#### Reading passage
* * * * *

Long before the comfort of modern amenities, ancient human communities were capable of living in some truly harsh and frigid environments.
On the central Russian Plain, a mysterious ring of mammoth bones has been dated to the peak of the last European ice age, when winter temperatures regularly reached -20 degrees Celsius or lower.
The site where this ancient structure was found - on the west bank of the Don River, about 500 kilometres (300 miles) south of Moscow - is known as Kostenki 11. The area has a long history of excavation, dating back to the 1700s; early structures were found there during digs in the 1950s and 60s.
Thanks to radiocarbon dating, a new study has revealed the discovery of the oldest known bone circle built by modern humans on the Russian Plain; there are about 70 of these mysterious structures littered throughout the area.
At more than 20,000 years old, this one particular site would have just started going up as the last ice age reached its coldest and most severe yet.
"Archaeology is showing us more about how our ancestors survived in this desperately cold and hostile environment at the climax of the last ice age," says palaeolithic archaeologist Alexander Pryor from the University of Exeter.
"Most other places at similar latitudes in Europe had been abandoned by this time, but these groups had managed to adapt to find food, shelter and water."
Of course, even these few remaining communities didn't last forever. Eventually, the bone circles were abandoned. But for a while there at least, they were important sites for humans.
The oldest continuous bone circle, which stretches 12.5 metres in diameter (41 feet), appears to be made almost exclusively of mammoth bones, along with a smattering of bones from reindeer, horse, bear, wolf, red fox and arctic fox; the archaeologists have identified a total of 51 lower jaws and 64 individual skulls from mammoths.
At the edge of the circle, three large pits were revealed as well, filled with large mammoth bones.
Using radiocarbon dating of fragments of charcoal found among the remains, the research team confirmed there was a human presence on the Russian Plain during a time when similar latitudes in Europe were already abandoned.
"Yet despite this cold, the widespread distribution of charcoal and burnt bone at Kostenki 11 indicates the availability of wood fuel and the sustained use of mixed-fuel (wood and bone) fires," the authors write in their study.

* * * * *

#### Extracted data
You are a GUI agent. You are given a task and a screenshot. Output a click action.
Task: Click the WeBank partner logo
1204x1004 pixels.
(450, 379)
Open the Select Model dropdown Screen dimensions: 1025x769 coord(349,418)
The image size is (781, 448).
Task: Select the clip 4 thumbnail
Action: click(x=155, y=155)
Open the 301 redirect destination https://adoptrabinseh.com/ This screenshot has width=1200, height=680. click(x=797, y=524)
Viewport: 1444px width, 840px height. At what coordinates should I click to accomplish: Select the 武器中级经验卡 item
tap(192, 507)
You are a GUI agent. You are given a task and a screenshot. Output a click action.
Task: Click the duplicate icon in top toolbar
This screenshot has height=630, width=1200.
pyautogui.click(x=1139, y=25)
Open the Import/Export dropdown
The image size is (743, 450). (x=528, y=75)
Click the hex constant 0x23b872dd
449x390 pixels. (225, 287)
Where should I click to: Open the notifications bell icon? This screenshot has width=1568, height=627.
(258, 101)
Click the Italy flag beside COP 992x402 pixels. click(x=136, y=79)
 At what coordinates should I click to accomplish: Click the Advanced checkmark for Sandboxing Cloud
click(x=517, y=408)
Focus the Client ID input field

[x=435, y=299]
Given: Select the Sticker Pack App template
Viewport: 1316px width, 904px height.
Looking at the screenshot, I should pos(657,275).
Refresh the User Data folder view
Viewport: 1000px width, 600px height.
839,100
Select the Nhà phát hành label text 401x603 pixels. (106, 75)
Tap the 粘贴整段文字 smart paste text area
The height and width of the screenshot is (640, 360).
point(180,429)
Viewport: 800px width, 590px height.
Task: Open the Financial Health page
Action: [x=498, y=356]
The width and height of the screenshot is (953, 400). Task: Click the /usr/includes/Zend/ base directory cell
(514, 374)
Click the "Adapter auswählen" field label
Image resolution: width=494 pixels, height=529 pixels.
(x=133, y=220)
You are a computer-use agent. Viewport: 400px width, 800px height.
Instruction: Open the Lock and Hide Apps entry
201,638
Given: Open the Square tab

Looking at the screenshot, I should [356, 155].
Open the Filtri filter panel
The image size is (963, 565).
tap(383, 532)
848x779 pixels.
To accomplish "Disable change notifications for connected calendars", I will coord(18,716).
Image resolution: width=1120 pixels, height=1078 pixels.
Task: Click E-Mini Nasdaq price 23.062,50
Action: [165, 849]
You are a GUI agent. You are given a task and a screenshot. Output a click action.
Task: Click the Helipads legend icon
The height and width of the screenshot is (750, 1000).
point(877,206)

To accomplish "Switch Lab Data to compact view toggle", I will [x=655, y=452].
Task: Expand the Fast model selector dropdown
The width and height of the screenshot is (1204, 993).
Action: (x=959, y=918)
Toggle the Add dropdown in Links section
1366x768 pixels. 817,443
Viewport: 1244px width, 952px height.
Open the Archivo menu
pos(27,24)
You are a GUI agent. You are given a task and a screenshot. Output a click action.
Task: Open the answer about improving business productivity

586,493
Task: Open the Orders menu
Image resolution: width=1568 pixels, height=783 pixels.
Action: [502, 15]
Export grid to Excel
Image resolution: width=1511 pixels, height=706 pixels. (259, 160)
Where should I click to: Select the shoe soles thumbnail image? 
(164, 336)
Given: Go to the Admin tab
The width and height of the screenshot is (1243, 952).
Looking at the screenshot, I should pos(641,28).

* * * * *

#### Task requirements
a) In the article about the Kostenki 11 mammoth bone circle, how wide is the oldest continuous bone circle?
b) Carry on the article about the Kostenki 11 mammoth bone circle from the point where it ends.
The rows have no role here.

#### Results in order
a) 12.5 meters (41 feet) in diameter.

b)
In fact, this is only the second mammoth-bone circle at which habitual wood burning has been identified. And it's some 5,000 years older than the other one.
The discovery adds weight to the idea that conifer trees survived on the Russian mammoth steppe throughout the last glacial cycle. Wood to burn is a prerequisite for many modern hunter-gatherers in high-latitude cold climates, and the availability of trees in this part of the world is a possible reason for why humans persisted here for so much longer than other areas of northern Europe.
Apart from burned wood, the team also identified several plants which could have been used for poisons, medicines, string or fabric, as well as over 50 small, charred seeds. It's still unclear if these were brought by humans or dropped here by randomness, although other remains were clearly manufactured.
More than 300 tiny stone and flint chips suggest the people here once used to knap stone tools, likely for butchering animals and scraping hides.
In the past, archaeologists have assumed that bone circles were used as dwellings, but this new site doesn't imply long-term human encampment.
"What might have brought ancient hunter gatherers to this site?" asks Pryor.
"One possibility is that the mammoths and humans could have come to the area en masse because it had a natural spring that would have provided unfrozen liquid water throughout the winter - rare in this period of extreme cold."
For now, the purpose of this bone circle remains a mystery.
The study was published in Antiquity.